§ **What you need to do**: Transcribe the entries below exactly as they appear.

---

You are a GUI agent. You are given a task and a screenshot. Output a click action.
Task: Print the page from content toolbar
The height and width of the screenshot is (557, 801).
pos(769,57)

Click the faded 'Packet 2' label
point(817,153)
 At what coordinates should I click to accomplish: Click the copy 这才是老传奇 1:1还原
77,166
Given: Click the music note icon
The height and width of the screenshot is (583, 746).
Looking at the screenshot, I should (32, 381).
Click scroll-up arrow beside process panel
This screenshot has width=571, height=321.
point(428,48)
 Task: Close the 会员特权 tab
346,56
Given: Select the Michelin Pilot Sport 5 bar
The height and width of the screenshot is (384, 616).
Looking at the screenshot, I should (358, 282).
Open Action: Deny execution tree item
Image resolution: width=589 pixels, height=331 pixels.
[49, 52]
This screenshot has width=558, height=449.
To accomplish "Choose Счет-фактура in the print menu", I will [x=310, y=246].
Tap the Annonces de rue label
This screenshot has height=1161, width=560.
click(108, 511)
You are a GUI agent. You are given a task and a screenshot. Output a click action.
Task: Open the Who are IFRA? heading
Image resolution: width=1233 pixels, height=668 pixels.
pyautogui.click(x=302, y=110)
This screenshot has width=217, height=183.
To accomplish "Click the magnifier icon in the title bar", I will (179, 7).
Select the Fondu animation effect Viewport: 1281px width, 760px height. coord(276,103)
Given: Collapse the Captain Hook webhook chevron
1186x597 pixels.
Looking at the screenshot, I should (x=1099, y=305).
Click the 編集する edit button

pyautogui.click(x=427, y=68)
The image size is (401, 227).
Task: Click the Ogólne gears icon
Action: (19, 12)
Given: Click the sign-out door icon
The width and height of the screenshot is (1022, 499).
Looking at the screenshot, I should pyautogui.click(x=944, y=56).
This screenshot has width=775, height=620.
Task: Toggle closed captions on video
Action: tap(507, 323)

---

§ **Task solution**:
You are a GUI agent. You are given a task and a screenshot. Output a click action.
Task: Print the page from content toolbar
The height and width of the screenshot is (557, 801).
pos(769,57)

Click the faded 'Packet 2' label
point(817,153)
 At what coordinates should I click to accomplish: Click the copy 这才是老传奇 1:1还原
77,166
Given: Click the music note icon
The height and width of the screenshot is (583, 746).
Looking at the screenshot, I should (32, 381).
Click scroll-up arrow beside process panel
This screenshot has width=571, height=321.
point(428,48)
 Task: Close the 会员特权 tab
346,56
Given: Select the Michelin Pilot Sport 5 bar
The height and width of the screenshot is (384, 616).
Looking at the screenshot, I should (358, 282).
Open Action: Deny execution tree item
Image resolution: width=589 pixels, height=331 pixels.
[49, 52]
This screenshot has width=558, height=449.
To accomplish "Choose Счет-фактура in the print menu", I will [x=310, y=246].
Tap the Annonces de rue label
This screenshot has height=1161, width=560.
click(108, 511)
You are a GUI agent. You are given a task and a screenshot. Output a click action.
Task: Open the Who are IFRA? heading
Image resolution: width=1233 pixels, height=668 pixels.
pyautogui.click(x=302, y=110)
This screenshot has width=217, height=183.
To accomplish "Click the magnifier icon in the title bar", I will (179, 7).
Select the Fondu animation effect Viewport: 1281px width, 760px height. coord(276,103)
Given: Collapse the Captain Hook webhook chevron
1186x597 pixels.
Looking at the screenshot, I should (x=1099, y=305).
Click the 編集する edit button

pyautogui.click(x=427, y=68)
The image size is (401, 227).
Task: Click the Ogólne gears icon
Action: (19, 12)
Given: Click the sign-out door icon
The width and height of the screenshot is (1022, 499).
Looking at the screenshot, I should pyautogui.click(x=944, y=56).
This screenshot has width=775, height=620.
Task: Toggle closed captions on video
Action: tap(507, 323)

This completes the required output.